◆ YOUR TASK
Reproduce all the entries exactly.

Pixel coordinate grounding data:
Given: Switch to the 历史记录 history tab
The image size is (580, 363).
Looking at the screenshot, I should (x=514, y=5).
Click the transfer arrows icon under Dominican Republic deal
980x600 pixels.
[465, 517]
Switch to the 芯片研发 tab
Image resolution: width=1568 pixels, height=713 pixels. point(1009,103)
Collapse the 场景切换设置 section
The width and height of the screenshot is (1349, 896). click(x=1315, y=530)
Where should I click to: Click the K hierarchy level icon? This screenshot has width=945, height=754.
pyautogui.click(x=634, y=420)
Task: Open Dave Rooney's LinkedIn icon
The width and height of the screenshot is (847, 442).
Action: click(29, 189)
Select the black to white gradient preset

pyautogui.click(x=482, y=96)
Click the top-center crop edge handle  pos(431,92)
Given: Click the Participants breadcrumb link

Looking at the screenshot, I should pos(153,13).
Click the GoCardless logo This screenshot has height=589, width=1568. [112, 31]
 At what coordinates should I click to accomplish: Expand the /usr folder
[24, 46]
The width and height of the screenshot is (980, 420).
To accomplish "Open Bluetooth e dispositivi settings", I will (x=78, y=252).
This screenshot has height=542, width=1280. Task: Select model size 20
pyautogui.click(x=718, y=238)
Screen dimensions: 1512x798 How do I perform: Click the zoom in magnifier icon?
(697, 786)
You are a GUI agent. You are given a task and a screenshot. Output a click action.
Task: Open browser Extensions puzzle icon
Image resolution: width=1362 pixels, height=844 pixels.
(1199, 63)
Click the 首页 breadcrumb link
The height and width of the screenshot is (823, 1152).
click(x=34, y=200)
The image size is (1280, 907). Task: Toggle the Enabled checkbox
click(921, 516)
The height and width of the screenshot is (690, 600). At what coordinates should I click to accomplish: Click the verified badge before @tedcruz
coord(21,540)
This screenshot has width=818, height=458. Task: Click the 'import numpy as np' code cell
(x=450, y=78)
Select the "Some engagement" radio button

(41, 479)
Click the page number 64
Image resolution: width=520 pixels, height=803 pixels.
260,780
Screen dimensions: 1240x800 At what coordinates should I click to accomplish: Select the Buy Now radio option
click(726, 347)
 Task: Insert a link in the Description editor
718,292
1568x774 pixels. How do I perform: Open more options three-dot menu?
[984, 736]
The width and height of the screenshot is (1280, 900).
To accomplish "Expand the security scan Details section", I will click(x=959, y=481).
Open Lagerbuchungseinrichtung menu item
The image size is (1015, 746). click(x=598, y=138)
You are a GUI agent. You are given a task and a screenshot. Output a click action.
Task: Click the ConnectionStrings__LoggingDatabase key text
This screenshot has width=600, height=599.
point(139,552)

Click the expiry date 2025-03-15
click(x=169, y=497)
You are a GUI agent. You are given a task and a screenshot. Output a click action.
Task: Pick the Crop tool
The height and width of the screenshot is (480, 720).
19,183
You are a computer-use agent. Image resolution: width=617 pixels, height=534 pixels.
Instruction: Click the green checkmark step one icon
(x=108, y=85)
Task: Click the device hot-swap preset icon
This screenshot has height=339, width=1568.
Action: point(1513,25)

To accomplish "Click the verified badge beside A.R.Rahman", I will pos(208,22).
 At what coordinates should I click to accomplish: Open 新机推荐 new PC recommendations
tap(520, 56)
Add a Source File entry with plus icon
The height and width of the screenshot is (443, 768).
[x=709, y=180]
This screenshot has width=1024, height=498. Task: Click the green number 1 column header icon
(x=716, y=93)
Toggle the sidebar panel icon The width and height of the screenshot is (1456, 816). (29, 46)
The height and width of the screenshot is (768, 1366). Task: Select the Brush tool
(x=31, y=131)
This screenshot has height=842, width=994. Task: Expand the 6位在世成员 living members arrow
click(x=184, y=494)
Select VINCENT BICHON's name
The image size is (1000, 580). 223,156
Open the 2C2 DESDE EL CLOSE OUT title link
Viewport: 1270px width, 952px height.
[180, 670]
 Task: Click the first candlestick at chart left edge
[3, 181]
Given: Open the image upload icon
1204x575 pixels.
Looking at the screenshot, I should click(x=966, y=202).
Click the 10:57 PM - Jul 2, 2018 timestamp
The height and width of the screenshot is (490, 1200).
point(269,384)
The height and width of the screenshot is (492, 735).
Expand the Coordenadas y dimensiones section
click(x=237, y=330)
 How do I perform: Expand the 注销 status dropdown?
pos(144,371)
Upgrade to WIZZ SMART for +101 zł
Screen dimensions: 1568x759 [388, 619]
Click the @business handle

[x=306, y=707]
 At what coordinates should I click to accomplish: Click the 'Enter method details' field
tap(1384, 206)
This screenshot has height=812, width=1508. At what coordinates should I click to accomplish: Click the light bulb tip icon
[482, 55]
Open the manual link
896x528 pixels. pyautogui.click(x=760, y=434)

◆ WRITTEN REPLY
Given: Switch to the 历史记录 history tab
The image size is (580, 363).
Looking at the screenshot, I should (x=514, y=5).
Click the transfer arrows icon under Dominican Republic deal
980x600 pixels.
[465, 517]
Switch to the 芯片研发 tab
Image resolution: width=1568 pixels, height=713 pixels. point(1009,103)
Collapse the 场景切换设置 section
The width and height of the screenshot is (1349, 896). click(x=1315, y=530)
Where should I click to: Click the K hierarchy level icon? This screenshot has width=945, height=754.
pyautogui.click(x=634, y=420)
Task: Open Dave Rooney's LinkedIn icon
The width and height of the screenshot is (847, 442).
Action: click(29, 189)
Select the black to white gradient preset

pyautogui.click(x=482, y=96)
Click the top-center crop edge handle  pos(431,92)
Given: Click the Participants breadcrumb link

Looking at the screenshot, I should pos(153,13).
Click the GoCardless logo This screenshot has height=589, width=1568. [112, 31]
 At what coordinates should I click to accomplish: Expand the /usr folder
[24, 46]
The width and height of the screenshot is (980, 420).
To accomplish "Open Bluetooth e dispositivi settings", I will (x=78, y=252).
This screenshot has height=542, width=1280. Task: Select model size 20
pyautogui.click(x=718, y=238)
Screen dimensions: 1512x798 How do I perform: Click the zoom in magnifier icon?
(697, 786)
You are a GUI agent. You are given a task and a screenshot. Output a click action.
Task: Open browser Extensions puzzle icon
Image resolution: width=1362 pixels, height=844 pixels.
(1199, 63)
Click the 首页 breadcrumb link
The height and width of the screenshot is (823, 1152).
click(x=34, y=200)
The image size is (1280, 907). Task: Toggle the Enabled checkbox
click(921, 516)
The height and width of the screenshot is (690, 600). At what coordinates should I click to accomplish: Click the verified badge before @tedcruz
coord(21,540)
This screenshot has width=818, height=458. Task: Click the 'import numpy as np' code cell
(x=450, y=78)
Select the "Some engagement" radio button

(41, 479)
Click the page number 64
Image resolution: width=520 pixels, height=803 pixels.
260,780
Screen dimensions: 1240x800 At what coordinates should I click to accomplish: Select the Buy Now radio option
click(726, 347)
 Task: Insert a link in the Description editor
718,292
1568x774 pixels. How do I perform: Open more options three-dot menu?
[984, 736]
The width and height of the screenshot is (1280, 900).
To accomplish "Expand the security scan Details section", I will click(x=959, y=481).
Open Lagerbuchungseinrichtung menu item
The image size is (1015, 746). click(x=598, y=138)
You are a GUI agent. You are given a task and a screenshot. Output a click action.
Task: Click the ConnectionStrings__LoggingDatabase key text
This screenshot has width=600, height=599.
point(139,552)

Click the expiry date 2025-03-15
click(x=169, y=497)
You are a GUI agent. You are given a task and a screenshot. Output a click action.
Task: Pick the Crop tool
The height and width of the screenshot is (480, 720).
19,183
You are a computer-use agent. Image resolution: width=617 pixels, height=534 pixels.
Instruction: Click the green checkmark step one icon
(x=108, y=85)
Task: Click the device hot-swap preset icon
This screenshot has height=339, width=1568.
Action: point(1513,25)

To accomplish "Click the verified badge beside A.R.Rahman", I will pos(208,22).
 At what coordinates should I click to accomplish: Open 新机推荐 new PC recommendations
tap(520, 56)
Add a Source File entry with plus icon
The height and width of the screenshot is (443, 768).
[x=709, y=180]
This screenshot has width=1024, height=498. Task: Click the green number 1 column header icon
(x=716, y=93)
Toggle the sidebar panel icon The width and height of the screenshot is (1456, 816). (29, 46)
The height and width of the screenshot is (768, 1366). Task: Select the Brush tool
(x=31, y=131)
This screenshot has height=842, width=994. Task: Expand the 6位在世成员 living members arrow
click(x=184, y=494)
Select VINCENT BICHON's name
The image size is (1000, 580). 223,156
Open the 2C2 DESDE EL CLOSE OUT title link
Viewport: 1270px width, 952px height.
[180, 670]
 Task: Click the first candlestick at chart left edge
[3, 181]
Given: Open the image upload icon
1204x575 pixels.
Looking at the screenshot, I should click(x=966, y=202).
Click the 10:57 PM - Jul 2, 2018 timestamp
The height and width of the screenshot is (490, 1200).
point(269,384)
The height and width of the screenshot is (492, 735).
Expand the Coordenadas y dimensiones section
click(x=237, y=330)
 How do I perform: Expand the 注销 status dropdown?
pos(144,371)
Upgrade to WIZZ SMART for +101 zł
Screen dimensions: 1568x759 [388, 619]
Click the @business handle

[x=306, y=707]
 At what coordinates should I click to accomplish: Click the 'Enter method details' field
tap(1384, 206)
This screenshot has height=812, width=1508. At what coordinates should I click to accomplish: Click the light bulb tip icon
[482, 55]
Open the manual link
896x528 pixels. pyautogui.click(x=760, y=434)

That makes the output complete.